Jesus warned that although ‘offenses’ will come we are not to be the ‘offender’. He presents it in such a graphic picture that we should all carefully weigh our words, deeds, and actions. He especially conveys how damaging it is to offend a child but does not leave it there and applies it to everyone. We know from scripture that we are to be careful in damaging a ‘weaker brother’ but biblically dealing with ‘offense’ is a lost art in most of the church today. Sadly, too often we are like the world in how we respond.
I want you to notice that Jesus instructed us that if a brother sins against us (does us wrong) we should ‘rebuke’ him not harbor it and talk of it to everyone who will listen. We are not to divide brothers and sisters with our tale bearing but take it to the individual directly and personally. No a text message is not the way to handle it. If that person ‘repents’ we are to ‘forgive’. If they repeatedly do it and repeatedly come saying ‘I repent’ we are to repeatedly ‘forgive’. That is a very difficult task for most of us.

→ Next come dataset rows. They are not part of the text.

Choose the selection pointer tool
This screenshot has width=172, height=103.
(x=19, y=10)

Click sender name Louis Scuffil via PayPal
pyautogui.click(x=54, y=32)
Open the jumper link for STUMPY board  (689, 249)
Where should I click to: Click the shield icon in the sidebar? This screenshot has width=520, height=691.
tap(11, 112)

I have had people say to me, “But I can’t forget.” No, forgiveness does not mean you have ‘divine amnesia’ it means you make the choice to release them from the offense or wrong. You make the choice to place it in God’s hands. Separating ‘sin’ from ‘sinner’ is not always easy and enduring relationships require ‘trust’. If I repeatedly wrong you and repeatedly say ‘I repent’ biblically you are to ‘forgive’ me but my actions will severely damage the ‘trust factor’. I have found that I can ‘love’ someone biblically and yet find it not conducive to associate with them. I heard a very godly older lady when challenged that she was directed by Scripture to ‘like someone’ say, “NO! The Bible says I have to love you it did not say I had to like you.” I thought there are many layers to that statement and the heart of it goes to separating the ‘sin’ from the ‘sinner’ and ‘compatibility’. I have observed that some personalities are not compatible and while there can be mutual respect and Christian love it might be in the best interest of both parties to be in different circles.

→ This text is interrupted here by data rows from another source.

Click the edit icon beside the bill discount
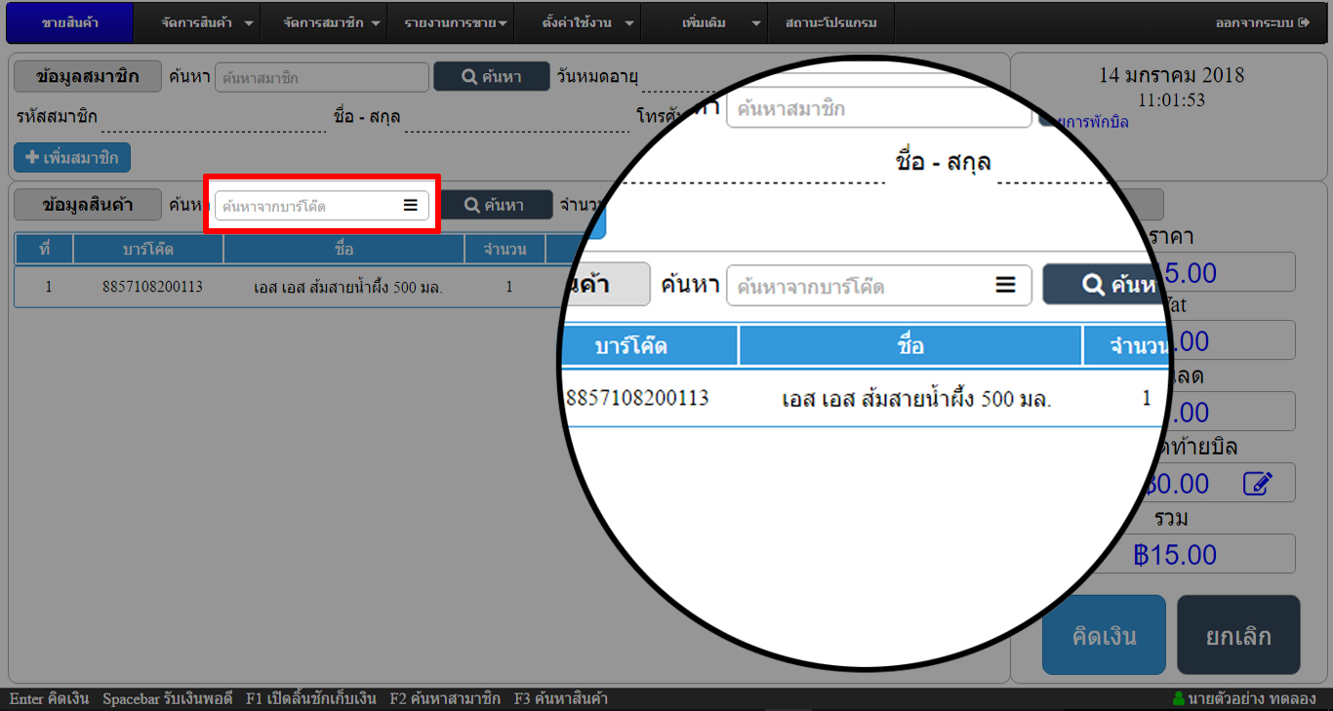This screenshot has width=1333, height=711. coord(1257,484)
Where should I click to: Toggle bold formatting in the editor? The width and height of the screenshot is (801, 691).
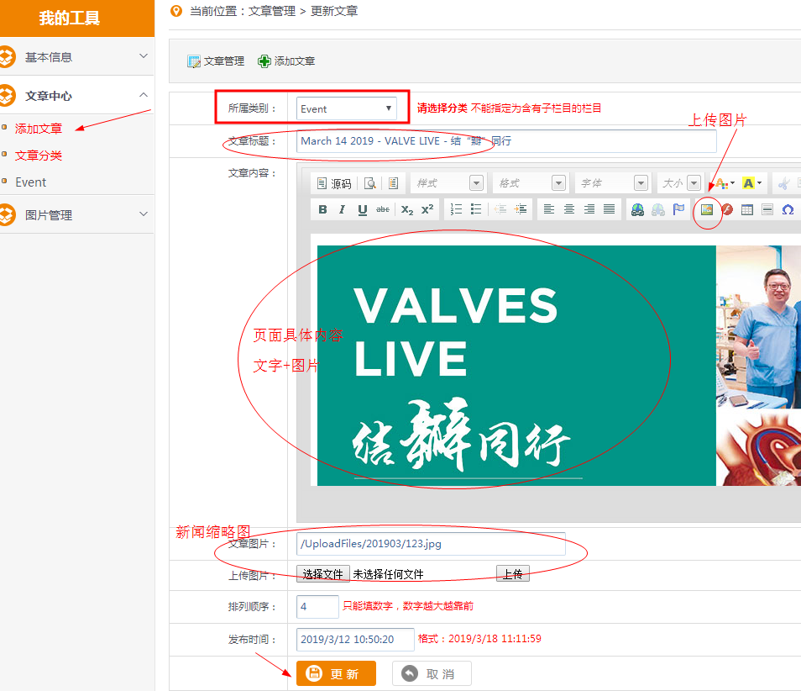click(x=322, y=209)
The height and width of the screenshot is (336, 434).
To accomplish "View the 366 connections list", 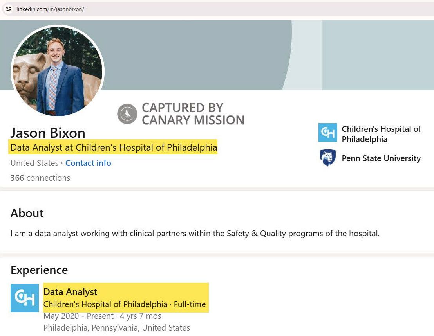I will (x=40, y=178).
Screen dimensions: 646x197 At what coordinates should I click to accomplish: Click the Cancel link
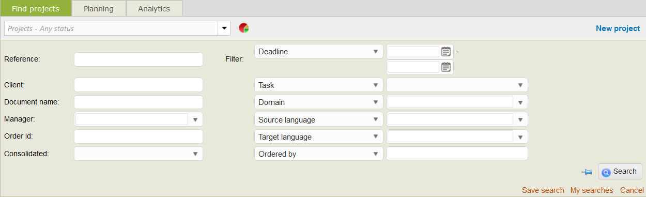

Love and forgiveness are choices! I know that sometimes I offend although I never want to. I know that sometimes my objective, intent, and purpose is misunderstood no matter how I try to convey my true heart in the matter. I am passionate about many things and in that passion there is the possibility of taking a stance that someone can and does take offense. While I may continue to believe that which resulted in the ‘offense’ I do not want to be ‘offensive’. I do not compromise my convictions nor do I expect anyone else to but I will readily ask forgiveness for being offensive. I would rather be the one potentially ‘offended’ than to be the ‘offender.’ Know this; if I say or do something to ‘offend’ you I am open to your rebuke. If your offense is that you do not believe what I have said is true I will attempt to explain. If it is based on ideology I will regret having offended but do not ask me to change my personal convictions nor will I ask you. It is important to know the difference between ‘disagreement’ in philosophy and belief and ‘offense’ or ‘wrong’. Failure on that front will result in expecting people to complete vacate their beliefs and conviction in the interest of political correctness and that is not what the Bible is talking about. If you are ‘wronged’ or you perceive you have been ‘wronged’ go to that person and lay out what you perceive allowing them opportunity to clear the air and if necessary repent.
May God be with you as you go through your day!